§ Exercise instructions
Copy these rows word for word, with nothing changed.

§ Supplied data
* begin *

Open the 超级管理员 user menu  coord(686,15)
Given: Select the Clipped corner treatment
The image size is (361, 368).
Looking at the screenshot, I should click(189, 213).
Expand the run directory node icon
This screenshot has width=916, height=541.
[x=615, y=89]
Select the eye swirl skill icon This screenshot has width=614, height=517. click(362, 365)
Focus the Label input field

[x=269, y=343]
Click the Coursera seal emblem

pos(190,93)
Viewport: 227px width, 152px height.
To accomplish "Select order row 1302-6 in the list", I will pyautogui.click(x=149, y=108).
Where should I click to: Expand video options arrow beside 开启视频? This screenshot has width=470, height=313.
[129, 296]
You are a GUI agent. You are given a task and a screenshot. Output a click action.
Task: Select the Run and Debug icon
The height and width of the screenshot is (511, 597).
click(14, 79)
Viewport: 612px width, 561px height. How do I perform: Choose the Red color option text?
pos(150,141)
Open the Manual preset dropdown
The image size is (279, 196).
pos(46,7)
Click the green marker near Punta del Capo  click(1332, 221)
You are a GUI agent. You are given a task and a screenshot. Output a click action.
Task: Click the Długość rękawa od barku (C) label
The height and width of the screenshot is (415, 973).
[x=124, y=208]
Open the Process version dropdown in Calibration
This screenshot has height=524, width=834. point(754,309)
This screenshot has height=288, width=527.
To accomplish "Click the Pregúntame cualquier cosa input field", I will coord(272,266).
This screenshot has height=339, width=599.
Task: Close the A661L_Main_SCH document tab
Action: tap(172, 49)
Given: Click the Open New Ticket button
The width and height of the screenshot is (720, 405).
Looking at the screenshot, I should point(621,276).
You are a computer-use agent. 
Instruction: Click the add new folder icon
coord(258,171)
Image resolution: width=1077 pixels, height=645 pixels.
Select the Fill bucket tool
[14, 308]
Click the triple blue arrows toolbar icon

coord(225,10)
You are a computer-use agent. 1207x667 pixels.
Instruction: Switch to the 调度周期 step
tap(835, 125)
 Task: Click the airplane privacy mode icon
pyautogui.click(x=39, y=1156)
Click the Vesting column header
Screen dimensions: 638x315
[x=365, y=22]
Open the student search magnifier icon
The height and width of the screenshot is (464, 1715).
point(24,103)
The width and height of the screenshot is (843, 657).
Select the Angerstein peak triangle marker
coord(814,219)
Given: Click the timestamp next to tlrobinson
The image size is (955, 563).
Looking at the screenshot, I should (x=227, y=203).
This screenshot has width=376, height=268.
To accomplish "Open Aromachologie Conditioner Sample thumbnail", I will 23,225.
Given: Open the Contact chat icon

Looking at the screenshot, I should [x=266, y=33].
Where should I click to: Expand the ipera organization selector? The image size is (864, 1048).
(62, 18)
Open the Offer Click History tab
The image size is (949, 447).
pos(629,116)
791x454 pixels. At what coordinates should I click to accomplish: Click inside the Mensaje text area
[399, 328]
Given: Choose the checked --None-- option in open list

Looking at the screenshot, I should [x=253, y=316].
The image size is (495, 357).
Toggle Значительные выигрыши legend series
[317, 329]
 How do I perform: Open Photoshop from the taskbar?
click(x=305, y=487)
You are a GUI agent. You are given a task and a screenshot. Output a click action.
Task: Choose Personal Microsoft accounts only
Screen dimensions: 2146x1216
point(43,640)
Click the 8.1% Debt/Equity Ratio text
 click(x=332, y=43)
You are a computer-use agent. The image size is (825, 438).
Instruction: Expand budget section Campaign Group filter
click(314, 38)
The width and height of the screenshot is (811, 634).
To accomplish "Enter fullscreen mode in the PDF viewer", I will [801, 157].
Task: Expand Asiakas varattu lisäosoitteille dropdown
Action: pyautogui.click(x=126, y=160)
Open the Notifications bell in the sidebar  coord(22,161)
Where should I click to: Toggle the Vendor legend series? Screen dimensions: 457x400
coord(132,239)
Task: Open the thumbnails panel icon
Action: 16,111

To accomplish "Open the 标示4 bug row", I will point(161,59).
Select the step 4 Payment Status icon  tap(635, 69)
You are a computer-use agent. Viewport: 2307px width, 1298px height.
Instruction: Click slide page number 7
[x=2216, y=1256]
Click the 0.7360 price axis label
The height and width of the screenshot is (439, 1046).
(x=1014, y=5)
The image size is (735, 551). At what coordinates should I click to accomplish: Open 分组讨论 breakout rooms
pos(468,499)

* end *

§ Output of the task
Open the 超级管理员 user menu  coord(686,15)
Given: Select the Clipped corner treatment
The image size is (361, 368).
Looking at the screenshot, I should click(189, 213).
Expand the run directory node icon
This screenshot has width=916, height=541.
[x=615, y=89]
Select the eye swirl skill icon This screenshot has width=614, height=517. click(362, 365)
Focus the Label input field

[x=269, y=343]
Click the Coursera seal emblem

pos(190,93)
Viewport: 227px width, 152px height.
To accomplish "Select order row 1302-6 in the list", I will pyautogui.click(x=149, y=108).
Where should I click to: Expand video options arrow beside 开启视频? This screenshot has width=470, height=313.
[129, 296]
You are a GUI agent. You are given a task and a screenshot. Output a click action.
Task: Select the Run and Debug icon
The height and width of the screenshot is (511, 597).
click(14, 79)
Viewport: 612px width, 561px height. How do I perform: Choose the Red color option text?
pos(150,141)
Open the Manual preset dropdown
The image size is (279, 196).
pos(46,7)
Click the green marker near Punta del Capo  click(1332, 221)
You are a GUI agent. You are given a task and a screenshot. Output a click action.
Task: Click the Długość rękawa od barku (C) label
The height and width of the screenshot is (415, 973).
[x=124, y=208]
Open the Process version dropdown in Calibration
This screenshot has height=524, width=834. point(754,309)
This screenshot has height=288, width=527.
To accomplish "Click the Pregúntame cualquier cosa input field", I will coord(272,266).
This screenshot has height=339, width=599.
Task: Close the A661L_Main_SCH document tab
Action: tap(172, 49)
Given: Click the Open New Ticket button
The width and height of the screenshot is (720, 405).
Looking at the screenshot, I should point(621,276).
You are a computer-use agent. 
Instruction: Click the add new folder icon
coord(258,171)
Image resolution: width=1077 pixels, height=645 pixels.
Select the Fill bucket tool
[14, 308]
Click the triple blue arrows toolbar icon

coord(225,10)
You are a computer-use agent. 1207x667 pixels.
Instruction: Switch to the 调度周期 step
tap(835, 125)
 Task: Click the airplane privacy mode icon
pyautogui.click(x=39, y=1156)
Click the Vesting column header
Screen dimensions: 638x315
[x=365, y=22]
Open the student search magnifier icon
The height and width of the screenshot is (464, 1715).
point(24,103)
The width and height of the screenshot is (843, 657).
Select the Angerstein peak triangle marker
coord(814,219)
Given: Click the timestamp next to tlrobinson
The image size is (955, 563).
Looking at the screenshot, I should (x=227, y=203).
This screenshot has width=376, height=268.
To accomplish "Open Aromachologie Conditioner Sample thumbnail", I will 23,225.
Given: Open the Contact chat icon

Looking at the screenshot, I should [x=266, y=33].
Where should I click to: Expand the ipera organization selector? The image size is (864, 1048).
(62, 18)
Open the Offer Click History tab
The image size is (949, 447).
pos(629,116)
791x454 pixels. At what coordinates should I click to accomplish: Click inside the Mensaje text area
[399, 328]
Given: Choose the checked --None-- option in open list

Looking at the screenshot, I should [x=253, y=316].
The image size is (495, 357).
Toggle Значительные выигрыши legend series
[317, 329]
 How do I perform: Open Photoshop from the taskbar?
click(x=305, y=487)
You are a GUI agent. You are given a task and a screenshot. Output a click action.
Task: Choose Personal Microsoft accounts only
Screen dimensions: 2146x1216
point(43,640)
Click the 8.1% Debt/Equity Ratio text
 click(x=332, y=43)
You are a computer-use agent. The image size is (825, 438).
Instruction: Expand budget section Campaign Group filter
click(314, 38)
The width and height of the screenshot is (811, 634).
To accomplish "Enter fullscreen mode in the PDF viewer", I will [801, 157].
Task: Expand Asiakas varattu lisäosoitteille dropdown
Action: pyautogui.click(x=126, y=160)
Open the Notifications bell in the sidebar  coord(22,161)
Where should I click to: Toggle the Vendor legend series? Screen dimensions: 457x400
coord(132,239)
Task: Open the thumbnails panel icon
Action: 16,111

To accomplish "Open the 标示4 bug row", I will point(161,59).
Select the step 4 Payment Status icon  tap(635, 69)
You are a computer-use agent. Viewport: 2307px width, 1298px height.
Instruction: Click slide page number 7
[x=2216, y=1256]
Click the 0.7360 price axis label
The height and width of the screenshot is (439, 1046).
(x=1014, y=5)
The image size is (735, 551). At what coordinates should I click to accomplish: Open 分组讨论 breakout rooms
pos(468,499)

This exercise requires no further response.